So this has been a week of ups and downs added with ins and outs. For the most part Tristan has had a very good stay up on the recovery floor. So good that he was set to be discharged today. Brace yourselves it is another long one J


But I will start from the beginning of the week. Monday ENT did a re-evaluation and found and interesting discovery. Tristan has a condition called Laryngomalacia (also known as soft larynx), and most likely also Tracheomalacia (this one is not yet diagnostically confirmed) they both cause airway obstruction that results in what they refer to as squeaky breathing. In Tristan’s case she fully expects him to basically grow out of it with in his first year. She does not anticipate any difficulties but this diagnosis explains a lot and was rather an exciting find. She didn’t find any paralysis of his vocal cords and his swelling and inflammation is normal for what he has been through. I still don’t understand much about this myself yet but no one seems to be worried and it is a minor case that should not involve surgery.
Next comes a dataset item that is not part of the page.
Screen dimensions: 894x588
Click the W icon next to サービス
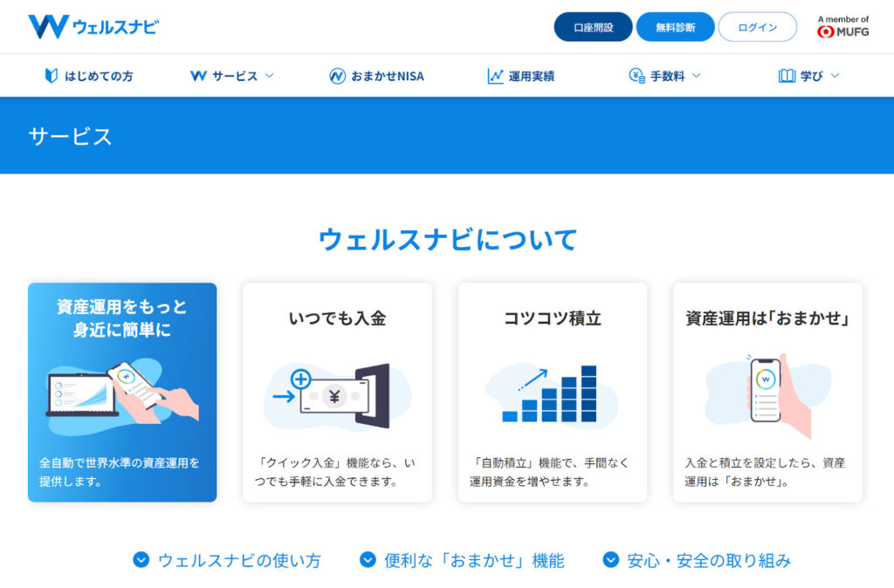click(x=198, y=76)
The big debate this week was with Tristan’s blood clot in his leg. There has been lots of discussion on the benefits of his Lovenox injections versus just continuing aspirin. The doctors have gone back and forth with this one going so far as to take him off and restart him on aspirin, much to our delight (the injections are not really painful but the medicine itself can burn and cause severe discomfort for several seconds-in addition to bruising and small lumps at injection sights). It is a rather invasive treatment requiring two injections daily for a total of 3 months with an additional blood draw done weekly at first, then bi-monthly to evaluate the levels to ensure proper dosage. Although the majority of the staff seemed relieved when the cardiology team took him off. In the end hematology pushed enough and stressed their concern enough that cardiology decided it would not necessarily hurt him to be on it, aside from the shots themselves, and the potential benefits outweighed the possible risks. So, T is back on and getting his two shots a day L I can’t say I am thrilled but only cause I am the one that has to give him his shots!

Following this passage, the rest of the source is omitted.